For the record, fluctuating 6 to 10 lbs. in a week is no ones normal. I understand that time of the month but I am post hysterectomy so that isn’t an option. Also you can’t gain fat that quickly. If it moves that much it’s fluid not fat.
So it’s mid June and we are heading to the beach for a week and my scale is hanging out between 134-138. The heaviest it has been since I originally lost weight. My diet is on point, I am training 6-8 times a week and nothing I own fits. Welcome back depression I so didn’t miss you at all. My training and happy place a.k.a the gym has been tainted and I am now forcing myself to go. If I don’t have anyone to train with I just don’t go at all. I am a trainer, I know in my brain that all this is just going to add to the problem instead of help turn in around but at this point the darkness in my brain is winning. This friends is where you need someone in your life that can tell your stubborn ass to snap out of it. Like knock it off and find a way to fix it.
One blood test later and guess what I am not flipping crazy, I mean I am still a decent amount of crazy but I know my body and I knew something wasn’t right. I had low testosterone and my T3 was decently low too. I got a pellet testosterone injection, a water pill for my psycho retention and a low dose of thyroid medicine.
Two weeks later and I crawled on the scale to see it at 128! I sat on the floor and cried, reality I am still sitting here on the floor typing.
If you are reading this and thinking – what a B*&^% she is over there crying over almost weighing 140 and I am 4 times her size. I need to remind you that I have been in the 200 pound club and I do know what it feels like to be there and I work hard to not EVER be there again.
I also leave you with the excerpt from my new favorite blog!
Let me start by saying this: there will always be somebody who is better off than you, and somebody who is worse off than you. Let’s all stop for a second and acknowledge that although everybody has different body types, the feeling of being personally unsatisfied and self conscious about your body feels the same for everybody. It sucks. Being unhappy with your body feels as crappy for a size 4 woman, as it does for a size 14 woman, because feeling crappy… feels crappy. So if you’re reading this and thinking “Boo hoo, lady. I’ve never been a size 4 so how can you even complain?” do as I instructed all of my anti-induction friends in my previous post and poke yourself right in the eyeballs. (Side note: I haven’t been a size four since age four so I was obviously just using that size as an example).

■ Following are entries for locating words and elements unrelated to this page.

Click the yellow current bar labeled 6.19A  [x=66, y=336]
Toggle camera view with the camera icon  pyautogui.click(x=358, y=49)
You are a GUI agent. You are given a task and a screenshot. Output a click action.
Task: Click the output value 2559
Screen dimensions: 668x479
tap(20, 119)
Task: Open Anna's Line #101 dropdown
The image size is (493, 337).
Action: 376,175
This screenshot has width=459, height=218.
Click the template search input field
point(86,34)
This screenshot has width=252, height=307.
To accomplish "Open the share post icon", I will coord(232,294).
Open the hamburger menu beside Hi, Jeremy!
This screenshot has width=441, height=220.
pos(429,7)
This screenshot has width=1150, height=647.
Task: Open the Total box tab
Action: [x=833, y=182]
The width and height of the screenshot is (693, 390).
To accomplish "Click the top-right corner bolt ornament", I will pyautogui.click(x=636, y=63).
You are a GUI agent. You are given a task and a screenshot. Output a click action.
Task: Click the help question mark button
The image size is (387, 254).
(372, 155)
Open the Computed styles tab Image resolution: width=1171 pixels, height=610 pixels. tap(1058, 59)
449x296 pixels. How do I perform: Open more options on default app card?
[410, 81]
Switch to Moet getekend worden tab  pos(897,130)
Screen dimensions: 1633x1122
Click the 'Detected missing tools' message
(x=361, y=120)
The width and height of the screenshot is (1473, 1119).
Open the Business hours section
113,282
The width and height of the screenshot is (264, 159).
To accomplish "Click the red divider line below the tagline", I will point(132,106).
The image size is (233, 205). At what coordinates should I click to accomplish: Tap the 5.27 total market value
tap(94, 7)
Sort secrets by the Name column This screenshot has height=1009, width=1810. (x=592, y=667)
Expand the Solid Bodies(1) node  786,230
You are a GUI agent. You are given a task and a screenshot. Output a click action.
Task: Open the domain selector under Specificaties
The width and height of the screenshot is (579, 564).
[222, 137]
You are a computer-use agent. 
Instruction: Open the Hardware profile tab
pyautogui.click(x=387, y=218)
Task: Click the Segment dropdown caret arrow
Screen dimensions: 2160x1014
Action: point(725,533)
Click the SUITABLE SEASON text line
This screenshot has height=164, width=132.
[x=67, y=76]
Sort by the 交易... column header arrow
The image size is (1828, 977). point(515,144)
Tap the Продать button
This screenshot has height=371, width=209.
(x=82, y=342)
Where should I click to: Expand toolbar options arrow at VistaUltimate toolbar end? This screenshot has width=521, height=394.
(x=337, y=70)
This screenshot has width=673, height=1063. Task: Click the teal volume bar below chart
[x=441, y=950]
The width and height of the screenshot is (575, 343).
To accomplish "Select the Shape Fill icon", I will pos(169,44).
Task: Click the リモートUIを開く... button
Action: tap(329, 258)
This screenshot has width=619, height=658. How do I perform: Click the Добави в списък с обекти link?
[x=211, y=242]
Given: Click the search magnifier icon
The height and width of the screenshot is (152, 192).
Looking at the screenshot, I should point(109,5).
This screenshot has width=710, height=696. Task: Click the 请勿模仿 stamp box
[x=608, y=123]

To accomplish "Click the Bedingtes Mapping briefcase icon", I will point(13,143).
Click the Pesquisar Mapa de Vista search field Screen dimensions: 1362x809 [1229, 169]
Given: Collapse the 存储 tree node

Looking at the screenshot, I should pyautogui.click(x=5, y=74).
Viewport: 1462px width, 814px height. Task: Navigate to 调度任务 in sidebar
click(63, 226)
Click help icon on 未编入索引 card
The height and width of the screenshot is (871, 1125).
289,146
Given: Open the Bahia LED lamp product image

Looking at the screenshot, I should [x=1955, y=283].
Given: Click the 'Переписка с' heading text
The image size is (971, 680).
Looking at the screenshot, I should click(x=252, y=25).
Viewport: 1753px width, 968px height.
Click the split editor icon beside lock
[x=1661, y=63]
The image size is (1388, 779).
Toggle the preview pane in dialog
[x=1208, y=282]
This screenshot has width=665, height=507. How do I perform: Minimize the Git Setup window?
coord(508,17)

So I guess the moral of my story is, IF (not until if) you have tried to everything on the right path for more than 5 weeks and nothing changes or the problem gets worse, then and only then am I going to say it’s time to see some help. Don’t expect quick changes, quick changes are not lasting changes. I am never one to run to a doctor for every little everything. I hate when people do that. Pumping medication into our bodies is being reactive to a problem that if you were proactive about in the first place probably wouldn’t have happened. However in this case, hormones aren’t something I can do a lot about on my own, the only good news was my estrogen levels were low but not low enough to be medicated. The little ovary that could is still alive! The last thing I want is another dang surgery to get it taken out already. I could have chose the quick fix and went with a Phentermine, a Xanax, and some Ambien but that would have been a band-aid to the underlying. Also lovers of the crack (phentermine- you’ve done it, I have done it.. it’s crack in a pill form) use for long term has damaging effects on your thyroids ability to generate efficiently. Killing your thyroid is a fast track to obesity. Funny how something give for weight-loss can eventually send you running in the other direction. I am not being Judge Judy over here I am just stating facts of long term usage.